Despite the many millions of miles that have now been driven while a car was in autonomous or semi-autonomous mode, the number of accidents involving self-driving cars is extremely low thus far.
Google was involved in a minor accident in February 2016 when a Google vehicle in autonomous mode collided with a bus. The car had detected sandbags in the road and was attempting to drive around them very slowly. The Google car had detected that an approaching bus was stop and yield the right of way, but the bus did not stop and the vehicles collided. No one was injured in this accident.
In May 2016, the first fatal accident occurred while a car was in autonomous mode. A 40-year-old male was operating a Tesla Model S in autopilot mode when the car collided with a truck, killing the only passenger in the car. The accident occurred in Williston, Florida.
At the time of the accident, the weather was clear and dry. According to the NHTSA, “preliminary reports indicate the crash occurred when a tractor-trailer made a left turn in front of the Tesla at an intersection.” Tesla has stated that “neither Autopilot nor the driver noticed the white side of the tractor trailer against a brightly lit sky, so the brake was not applied.” (Source: http://www.reuters.com/article/us-tesla-investigation-idUSKCN0ZG2ZC). At least some reports indicate that the Tesla was going up to nine miles above the posted speed limit. Interestingly, the deceased was a technology and electric car enthusiast, even owning his own technology company.

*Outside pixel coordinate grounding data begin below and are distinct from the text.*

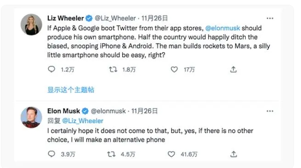This screenshot has height=168, width=301.
Task: Click Elon Musk's profile avatar
Action: [x=31, y=117]
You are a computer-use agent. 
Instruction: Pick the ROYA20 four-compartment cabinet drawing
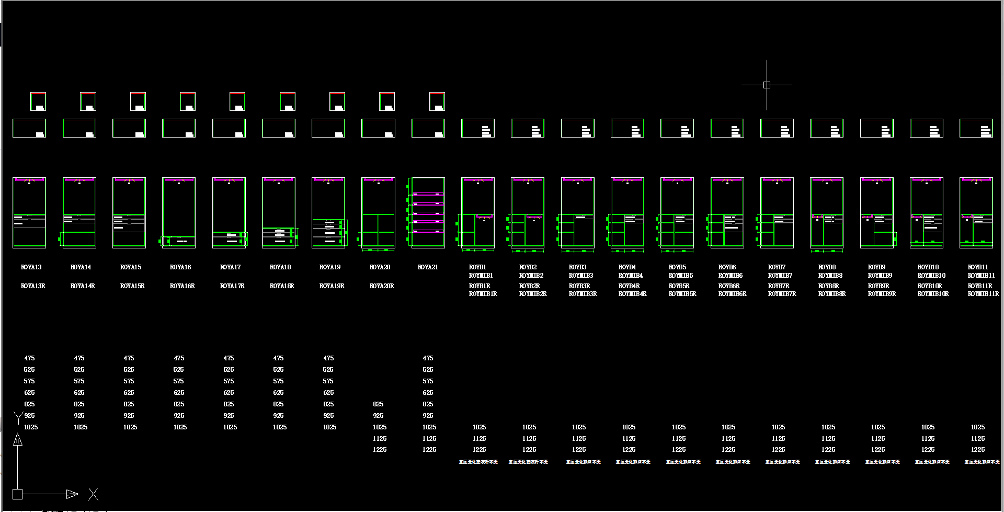click(378, 212)
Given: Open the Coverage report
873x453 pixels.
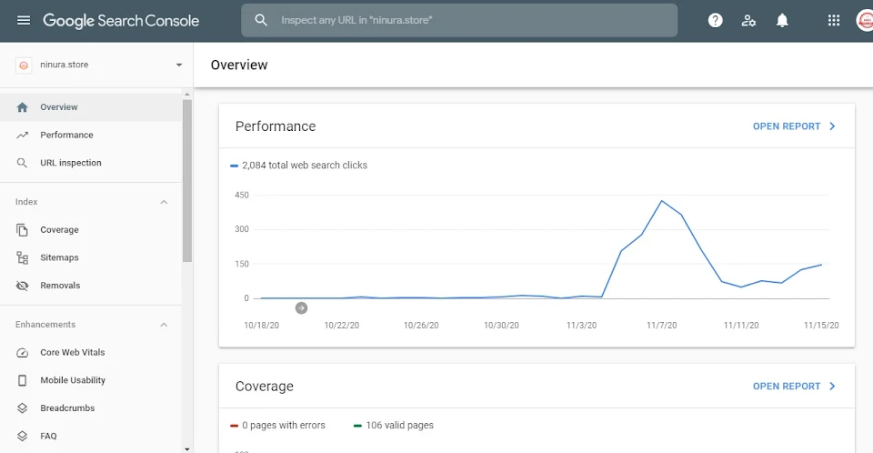Looking at the screenshot, I should (794, 387).
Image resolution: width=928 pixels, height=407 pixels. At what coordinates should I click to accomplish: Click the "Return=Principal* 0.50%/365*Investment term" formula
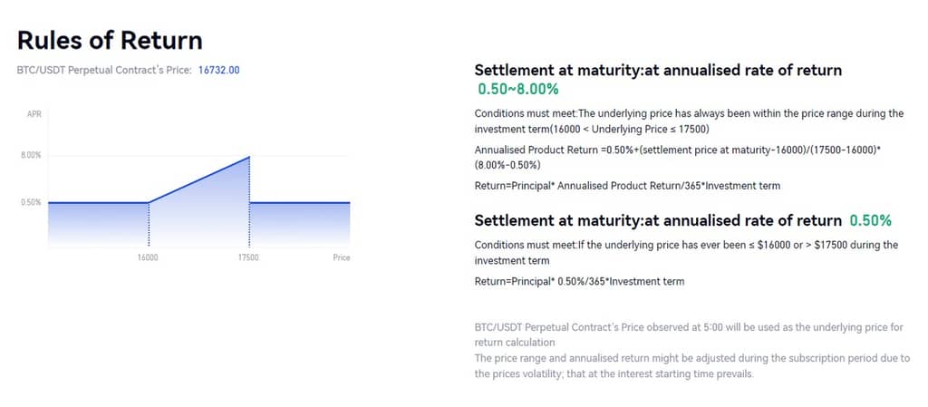579,281
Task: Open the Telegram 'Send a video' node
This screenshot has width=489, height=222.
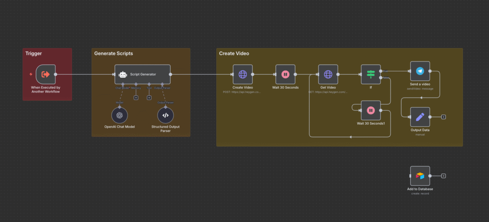Action: (420, 71)
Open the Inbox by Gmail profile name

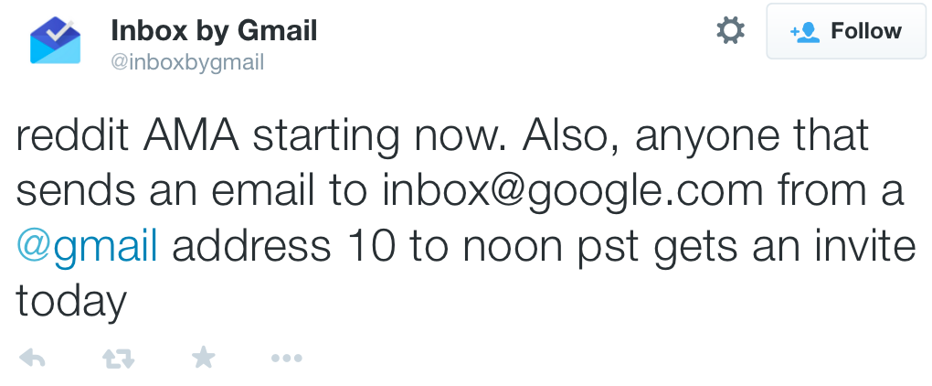pyautogui.click(x=214, y=30)
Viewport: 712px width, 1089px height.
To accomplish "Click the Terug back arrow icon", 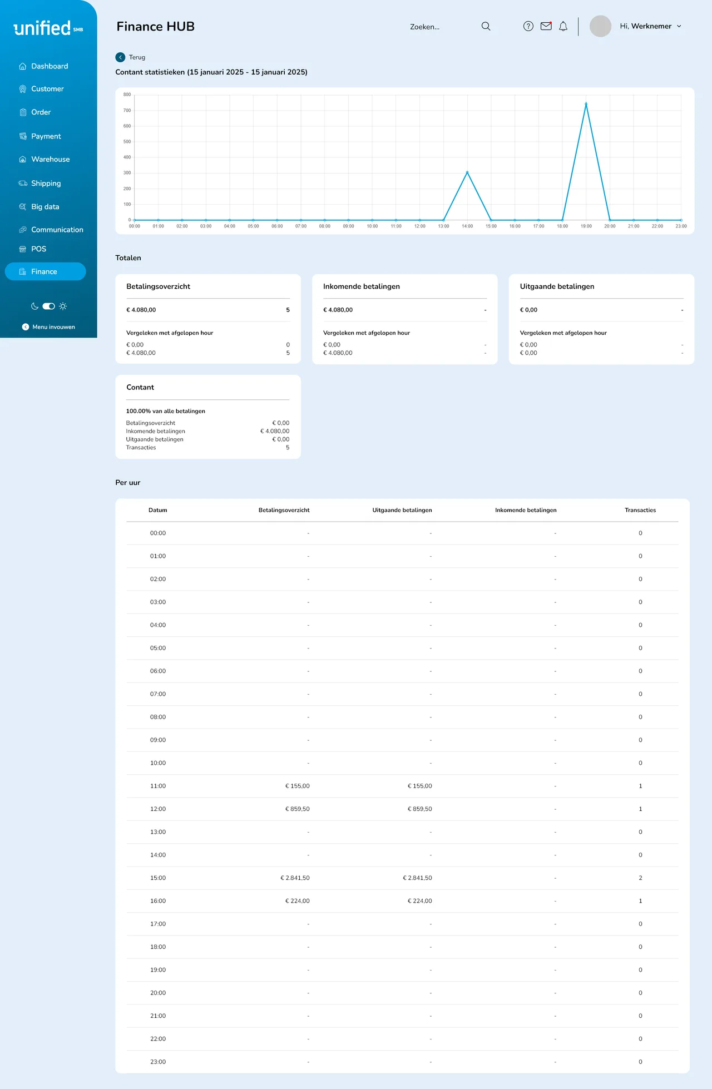I will coord(120,57).
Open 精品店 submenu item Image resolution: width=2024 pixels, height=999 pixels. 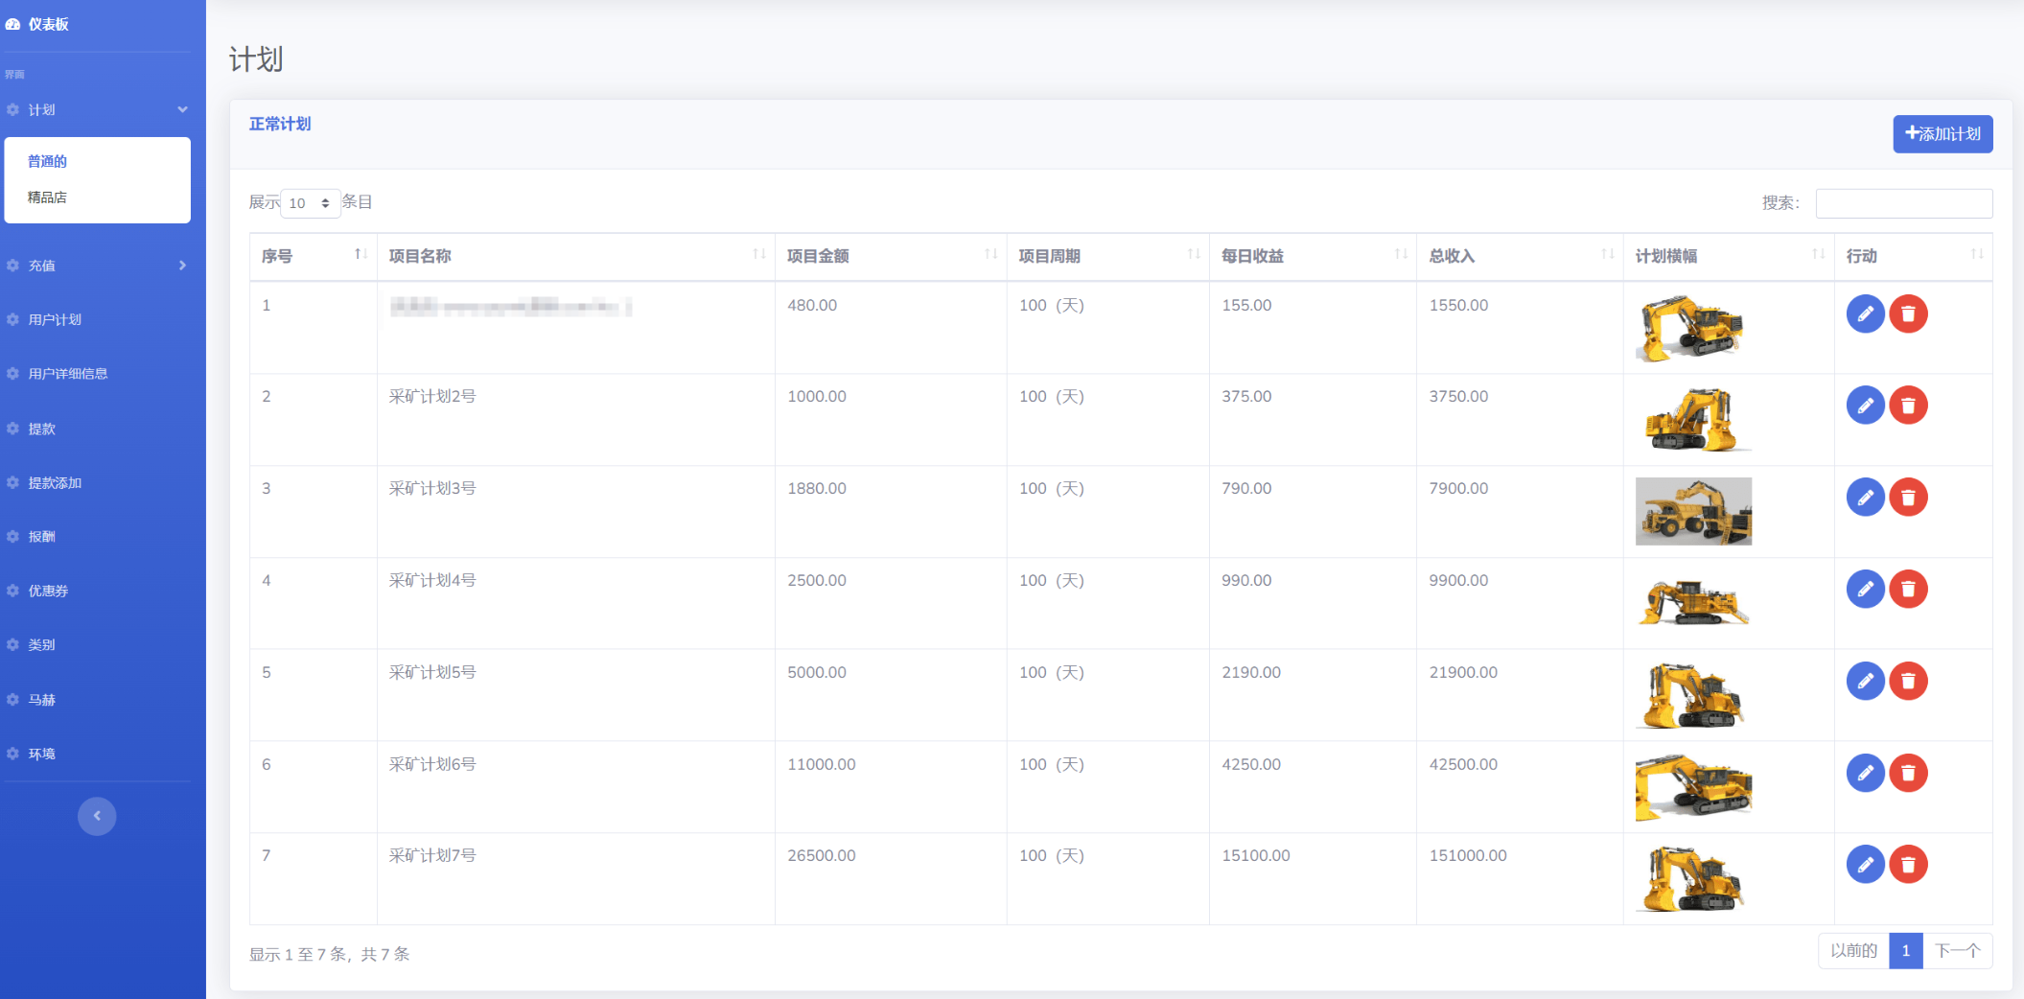pyautogui.click(x=47, y=197)
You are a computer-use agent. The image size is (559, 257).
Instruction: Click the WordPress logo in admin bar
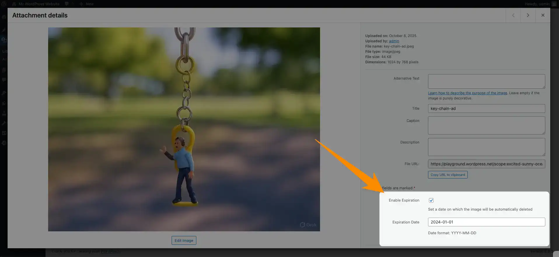(x=4, y=4)
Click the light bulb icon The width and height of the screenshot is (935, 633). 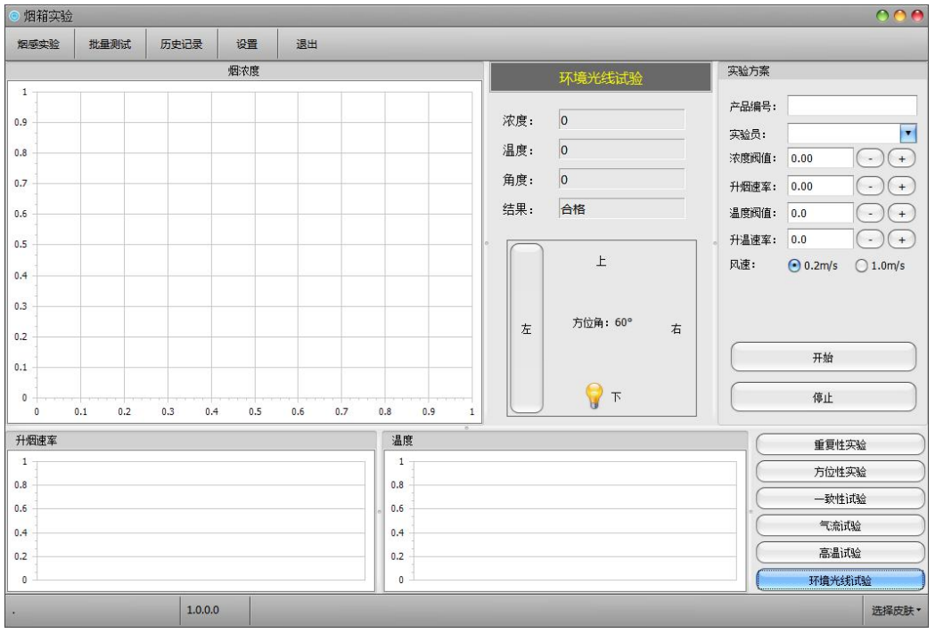[594, 396]
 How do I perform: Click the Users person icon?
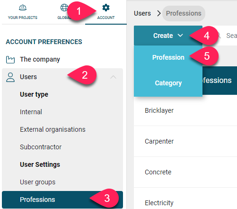[x=10, y=77]
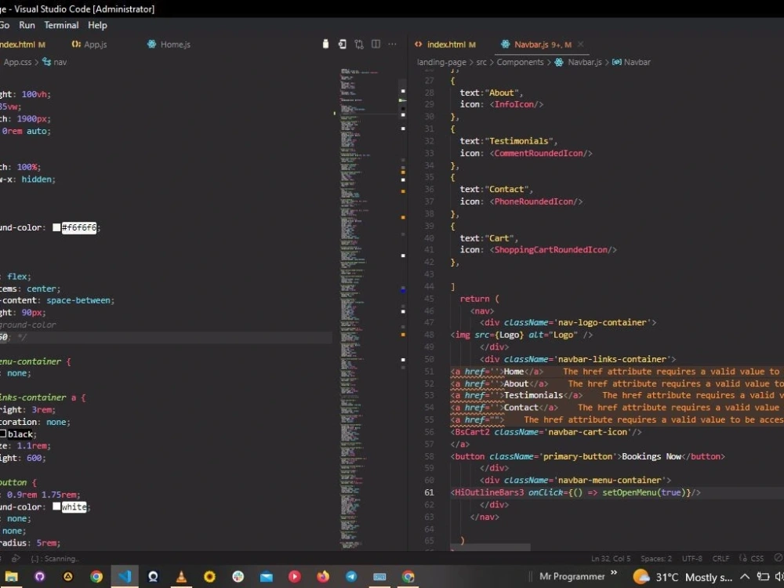
Task: Click the white background-color swatch in the CSS
Action: click(x=56, y=506)
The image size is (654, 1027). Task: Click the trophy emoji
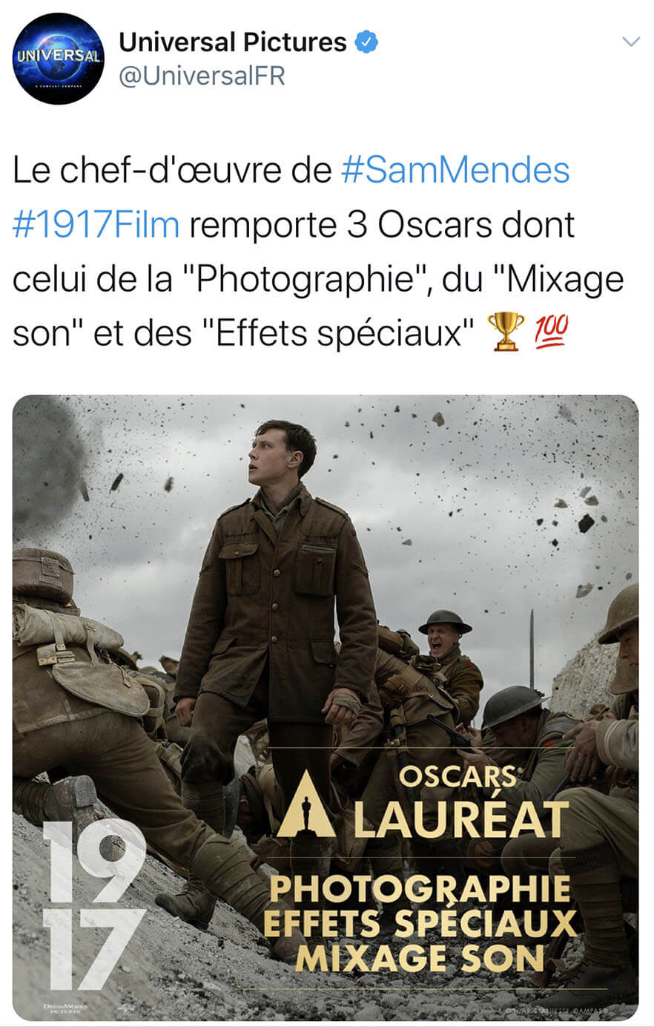point(506,332)
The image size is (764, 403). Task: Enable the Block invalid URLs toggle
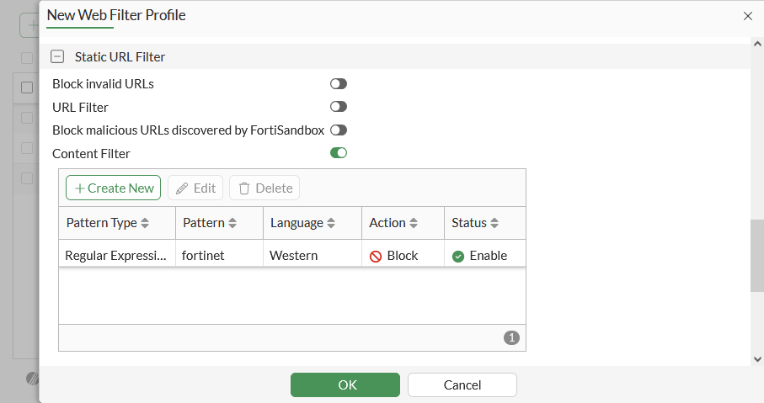coord(339,84)
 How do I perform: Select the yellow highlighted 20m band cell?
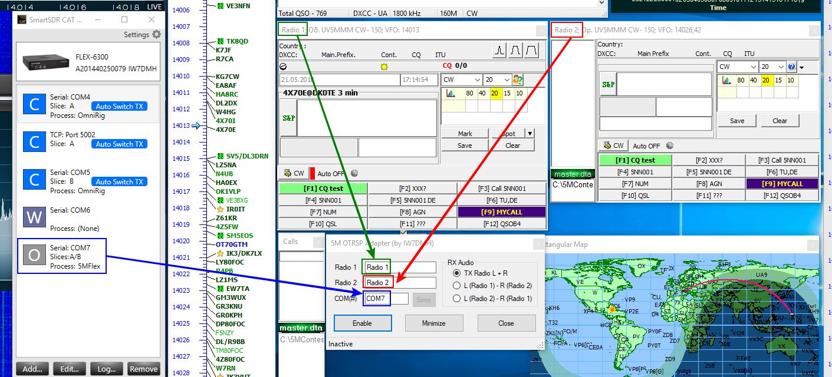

Following the accident, the NHTSA has opened an evaluation into Tesla’s Autopilot Feature. According to a Washington Post article, the NHTSA requested all information that Tesla has regarding the crash, including its internal investigation, and information about Tesla's Automatic Emergency Braking system. The agency also requested information about other customer complaints regarding the Autopilot system.
New information about Tesla has been revealed in the months following this high-profile accident. During congressional testimony, Tesla indicated that it considers its automatic braking system and autonomous driving system separate. In addition, the CEO of Tesla announced after the crash that the company was working to update the radar on existing vehicles.
In the summer of 2016, another Tesla was involved in a single-vehicle crash in Montana. The driver was not injured, but the car did hit several fence posts on the side of the road. The driver told state troopers who responded that the vehicle was in self-driving mode, but Tesla argued that the car had alerted the driver several times to put his hands back on the wheel and take control of the vehicle. To read more about the accident, visit this site.
Also in 2016, a Tesla was involved in a minor collision in China. The car was in autopilot mode, but Telsa has stated that the driver's hands were not detected on the steering wheel and that all of its literature clearly stated that autopilot was a driver assistance system, not a self-driving feature. The driver involved in this crash has said that salespeople at Tesla in China assured him that the autopilot system was capable of more truly autonomous driving than what the literature implied. Another relatively minor crash was reported in Texas when a Tesla being used in autopilot allegedly repeatedly struck a guardrail after failing to properly navigate a turn.